Deciphering the performance and mechanisms of glycolipids in regulating crop growth in coastal saline-alkali soils: Perspectives on soil properties and microbial communities

Coastal regions face significant challenges in crop production due to soil salinization. Rhamnolipids and sophorolipids are prototypical glycolipid biosurfactants that exhibit considerable promise in soil amelioration and crop growth regulation. Nevertheless, the efficacy and mechanisms of these glycolipids in coastal saline-alkali soils remain poorly understood. In this study, a pot experiment was carried out to examine the impact of rhamnolipids and sophorolipid supplementation at different doses (i.e., 50, 100, and 200 mg/kg) on oleic sunflower growth.

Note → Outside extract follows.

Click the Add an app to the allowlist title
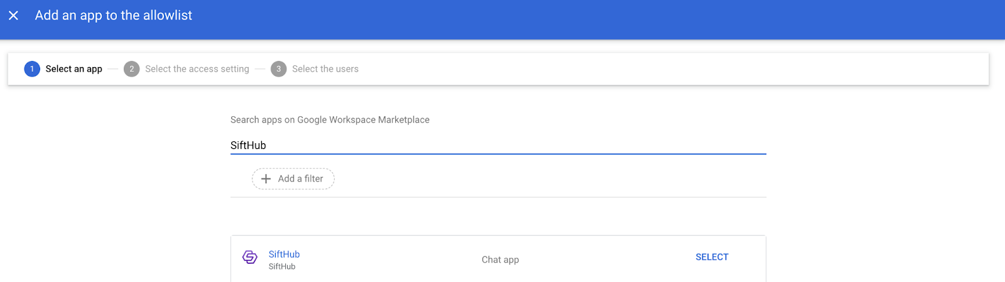 (114, 15)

Both biosurfactants at appropriate doses effectively reduced the soil alkalinity, elevated the levels and bioavailability of soil nutrients (i.e., available nitrogen, phosphorus, and organic matter), and improved enzyme activities (i.e., catalase, urease, beta-glucosidase, and alkaline phosphatase). Notably, the application of medium-dose rhamnolipids resulted in the most substantial enhancement of crop growth (up to 117 % increase in fresh weight). Besides, an appropriate dose of rhamnolipids enriched the beneficial microbiota (e.g., Glycomyces, Stachybotrys, and Mortierella) while inhibiting the growth of pathogens (e.g., Fusarium) in rhizosphere zones. Conversely, a high dose of sophorolipids accumulated plant pathogens in both the rhizosphere and bulk soils. Correlation-based network analysis and microbial function predictions revealed that the intervention of medium-dosed rhamnolipids enhanced the cooperation within bacterial and fungal communities and activated the community functions related to carbon and nitrogen cycling. Moreover, the increased soil enzyme activity was the main driver for improved crop growth in rhamnolipids-supplemented treatments. The findings provide new insights into the underlying mechanisms of glycolipids-assisted improvement of crop growth in coastal saline-alkali regions.